Directions:
Only lines containing the word "each" are needed; pull them out of the material.

Data for processing:

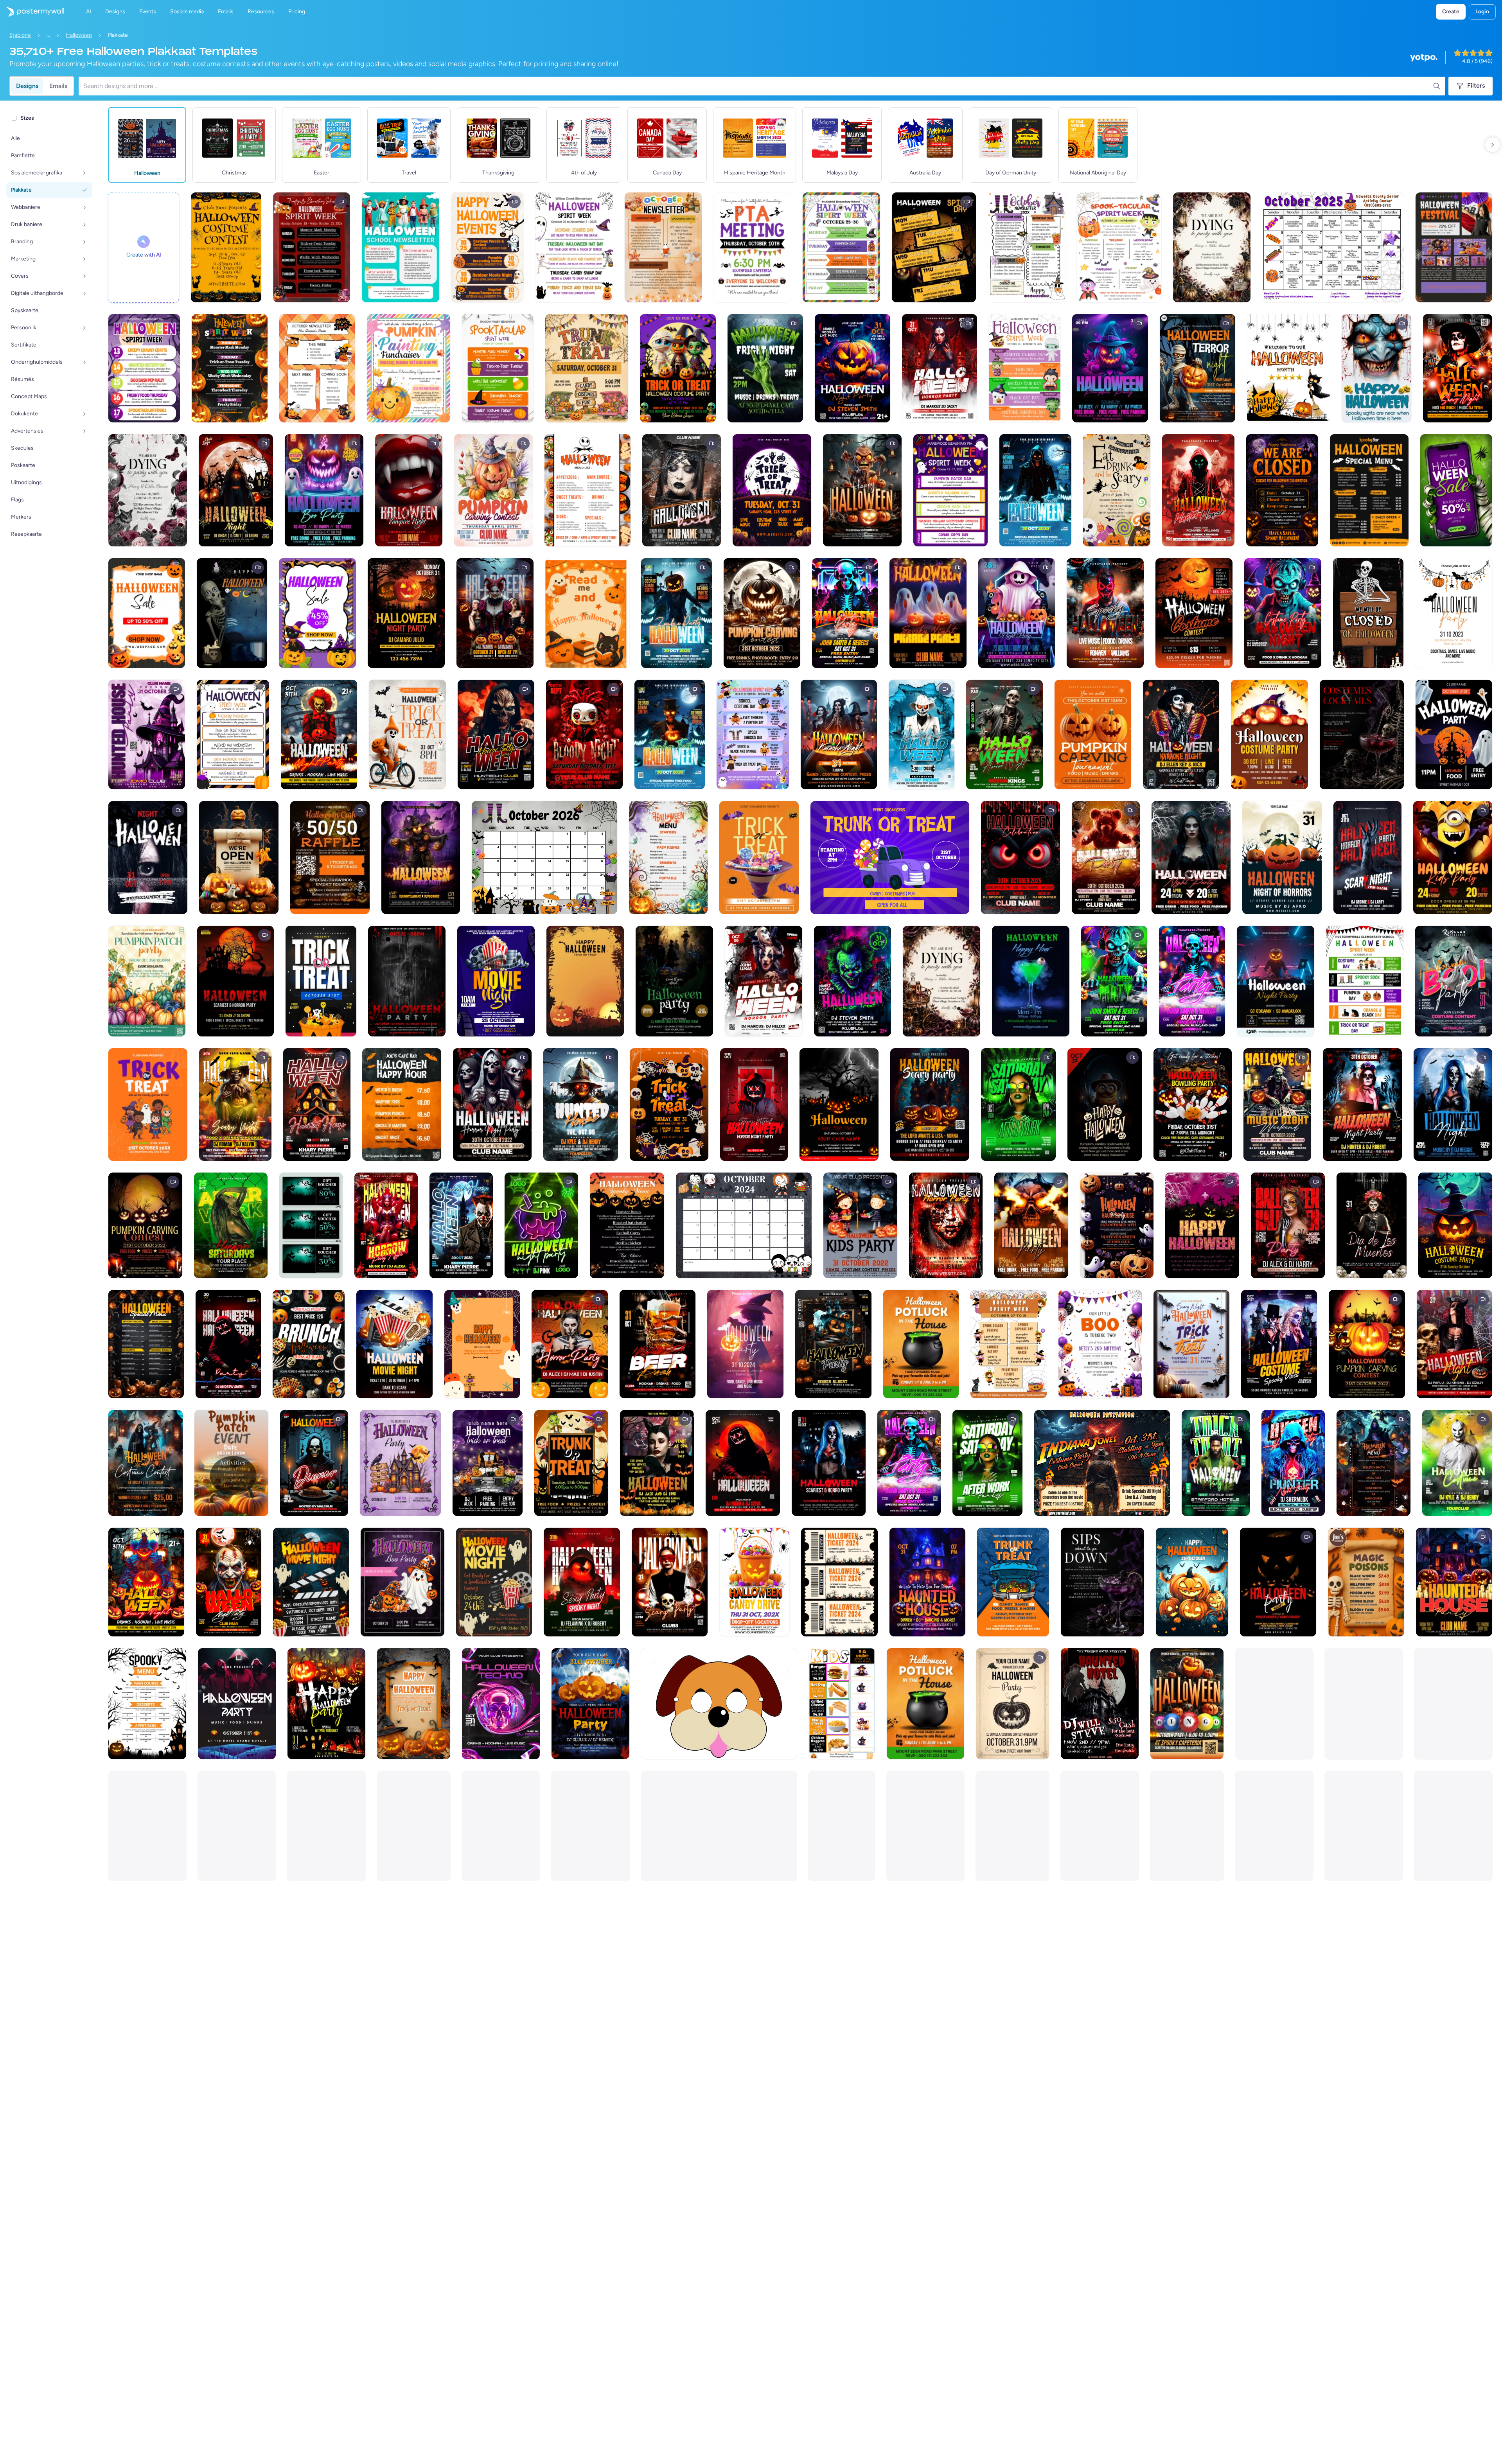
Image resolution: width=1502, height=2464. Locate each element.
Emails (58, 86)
* * *
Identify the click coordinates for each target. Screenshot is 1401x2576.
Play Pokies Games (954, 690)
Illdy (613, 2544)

Answer box:
Image resolution: width=1502, height=2464. Locate each element.
Identify the click coordinates for each target. Screenshot is 1401x2576.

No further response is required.